Text passage —
....................
Tor's primary memory consumers: (1) circuit cells in queue: each active circuit buffers cells (512-byte units) waiting for transport. High-bandwidth relays with many active circuits accumulate significant cell buffers. (2) Descriptor cache: Tor caches relay descriptors and consensus data. The full consensus document is several megabytes, and individual relay descriptors add more. On a relay: the descriptor cache is smaller than on a client (relays cache their own and nearby relays' descriptors), but still consumes tens of MB. (3) Hidden service descriptors (for HSDir relays): relays with the HSDir flag store v3 hidden service descriptors - each is a few KB, but many accumulate. (4) Connection metadata: each open connection (other relays, clients) has associated metadata. High-connection-count relays consume memory proportional to their connection count.

MaxMemInQueues Configuration

The most important Tor memory configuration directive: MaxMemInQueues 256 MB (example value). This limits the total memory Tor uses for cell queues across all circuits. When Tor's cell queue memory exceeds this limit, it drops circuits with the largest queues first - a controlled degradation rather than uncontrolled memory growth. Recommended values: for a 1GB RAM VPS: MaxMemInQueues 256 MB (leaving ~750 MB for OS, descriptor cache, and other Tor components). For a 2GB RAM VPS: MaxMemInQueues 512 MB. For a 512MB RAM VPS (very small): MaxMemInQueues 128 MB (relay will have limited capacity but can run stably). Set this value in /etc/tor/torrc and restart Tor. Monitor actual Tor memory usage with ps aux | grep tor to confirm RSS memory stays below the MaxMemInQueues value plus expected overhead.
....................
Records —
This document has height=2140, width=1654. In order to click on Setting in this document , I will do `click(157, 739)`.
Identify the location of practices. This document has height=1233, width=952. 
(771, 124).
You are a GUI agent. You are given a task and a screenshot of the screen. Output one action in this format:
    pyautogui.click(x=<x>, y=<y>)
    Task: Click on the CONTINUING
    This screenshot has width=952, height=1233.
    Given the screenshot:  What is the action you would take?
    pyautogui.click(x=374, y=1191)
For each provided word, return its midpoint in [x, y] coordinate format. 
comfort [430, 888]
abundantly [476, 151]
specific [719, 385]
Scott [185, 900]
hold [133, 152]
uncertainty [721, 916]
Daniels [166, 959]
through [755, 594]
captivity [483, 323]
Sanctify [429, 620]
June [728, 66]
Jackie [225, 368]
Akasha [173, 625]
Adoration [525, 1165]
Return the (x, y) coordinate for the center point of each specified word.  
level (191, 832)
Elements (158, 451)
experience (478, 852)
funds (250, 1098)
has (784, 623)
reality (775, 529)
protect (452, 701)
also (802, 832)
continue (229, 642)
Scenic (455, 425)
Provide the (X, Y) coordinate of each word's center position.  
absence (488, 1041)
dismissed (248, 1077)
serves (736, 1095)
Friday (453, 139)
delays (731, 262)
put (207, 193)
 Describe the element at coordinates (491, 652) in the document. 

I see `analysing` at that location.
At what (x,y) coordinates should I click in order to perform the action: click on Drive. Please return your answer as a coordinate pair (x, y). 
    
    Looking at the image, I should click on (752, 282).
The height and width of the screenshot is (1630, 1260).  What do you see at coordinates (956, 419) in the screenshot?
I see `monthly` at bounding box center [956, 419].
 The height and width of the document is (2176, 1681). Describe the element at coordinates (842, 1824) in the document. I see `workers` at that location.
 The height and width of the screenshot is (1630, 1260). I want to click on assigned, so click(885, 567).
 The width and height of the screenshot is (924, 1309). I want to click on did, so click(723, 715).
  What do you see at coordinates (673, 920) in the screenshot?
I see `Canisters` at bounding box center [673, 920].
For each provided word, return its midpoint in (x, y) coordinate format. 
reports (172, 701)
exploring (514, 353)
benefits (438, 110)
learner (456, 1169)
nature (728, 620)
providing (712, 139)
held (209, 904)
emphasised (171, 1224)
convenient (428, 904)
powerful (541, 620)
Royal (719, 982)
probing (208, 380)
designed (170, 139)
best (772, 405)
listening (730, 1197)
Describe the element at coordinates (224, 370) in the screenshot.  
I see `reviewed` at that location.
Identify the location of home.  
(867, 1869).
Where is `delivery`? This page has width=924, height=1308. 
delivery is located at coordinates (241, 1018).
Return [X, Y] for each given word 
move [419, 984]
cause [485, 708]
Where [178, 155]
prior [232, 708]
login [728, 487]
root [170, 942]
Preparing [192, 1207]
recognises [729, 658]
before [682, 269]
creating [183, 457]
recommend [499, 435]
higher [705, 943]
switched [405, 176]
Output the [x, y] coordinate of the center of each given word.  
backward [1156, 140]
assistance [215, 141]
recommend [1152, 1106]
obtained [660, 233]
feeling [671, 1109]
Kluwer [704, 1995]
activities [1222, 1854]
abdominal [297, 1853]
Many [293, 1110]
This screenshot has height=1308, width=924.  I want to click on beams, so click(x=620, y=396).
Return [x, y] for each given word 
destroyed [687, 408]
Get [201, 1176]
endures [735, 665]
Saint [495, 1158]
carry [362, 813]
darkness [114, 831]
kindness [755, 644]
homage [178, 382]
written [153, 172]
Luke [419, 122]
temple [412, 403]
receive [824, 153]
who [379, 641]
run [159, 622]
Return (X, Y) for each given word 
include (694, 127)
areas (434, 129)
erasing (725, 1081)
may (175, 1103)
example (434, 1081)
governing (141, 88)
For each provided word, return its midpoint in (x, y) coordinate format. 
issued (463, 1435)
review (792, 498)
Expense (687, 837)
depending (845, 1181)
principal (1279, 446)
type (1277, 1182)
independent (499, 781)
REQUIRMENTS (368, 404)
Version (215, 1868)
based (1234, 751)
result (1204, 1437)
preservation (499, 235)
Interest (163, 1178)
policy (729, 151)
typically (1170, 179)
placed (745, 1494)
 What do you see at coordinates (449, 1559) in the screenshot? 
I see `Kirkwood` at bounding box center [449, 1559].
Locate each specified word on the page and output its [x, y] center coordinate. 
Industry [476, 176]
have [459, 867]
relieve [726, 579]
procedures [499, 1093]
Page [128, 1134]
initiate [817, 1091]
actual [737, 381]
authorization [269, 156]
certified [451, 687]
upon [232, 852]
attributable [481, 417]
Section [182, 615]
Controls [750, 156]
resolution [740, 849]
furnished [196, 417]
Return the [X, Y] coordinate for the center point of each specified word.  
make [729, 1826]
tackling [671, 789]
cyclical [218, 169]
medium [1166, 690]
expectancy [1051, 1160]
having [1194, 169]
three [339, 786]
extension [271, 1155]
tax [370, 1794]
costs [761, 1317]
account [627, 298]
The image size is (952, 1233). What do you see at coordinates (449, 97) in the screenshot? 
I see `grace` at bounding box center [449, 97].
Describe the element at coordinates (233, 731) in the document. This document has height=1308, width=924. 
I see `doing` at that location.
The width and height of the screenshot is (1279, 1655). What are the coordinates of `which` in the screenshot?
....................
Reproduce the text on Tor memory use and the MaxMemInQueues setting in full, word for word.

Solution to this exercise —
Tor's primary memory consumers: (1) circuit cells in queue: each active circuit buffers cells (512-byte units) waiting for transport. High-bandwidth relays with many active circuits accumulate significant cell buffers. (2) Descriptor cache: Tor caches relay descriptors and consensus data. The full consensus document is several megabytes, and individual relay descriptors add more. On a relay: the descriptor cache is smaller than on a client (relays cache their own and nearby relays' descriptors), but still consumes tens of MB. (3) Hidden service descriptors (for HSDir relays): relays with the HSDir flag store v3 hidden service descriptors - each is a few KB, but many accumulate. (4) Connection metadata: each open connection (other relays, clients) has associated metadata. High-connection-count relays consume memory proportional to their connection count.

MaxMemInQueues Configuration

The most important Tor memory configuration directive: MaxMemInQueues 256 MB (example value). This limits the total memory Tor uses for cell queues across all circuits. When Tor's cell queue memory exceeds this limit, it drops circuits with the largest queues first - a controlled degradation rather than uncontrolled memory growth. Recommended values: for a 1GB RAM VPS: MaxMemInQueues 256 MB (leaving ~750 MB for OS, descriptor cache, and other Tor components). For a 2GB RAM VPS: MaxMemInQueues 512 MB. For a 512MB RAM VPS (very small): MaxMemInQueues 128 MB (relay will have limited capacity but can run stably). Set this value in /etc/tor/torrc and restart Tor. Monitor actual Tor memory usage with ps aux | grep tor to confirm RSS memory stays below the MaxMemInQueues value plus expected overhead.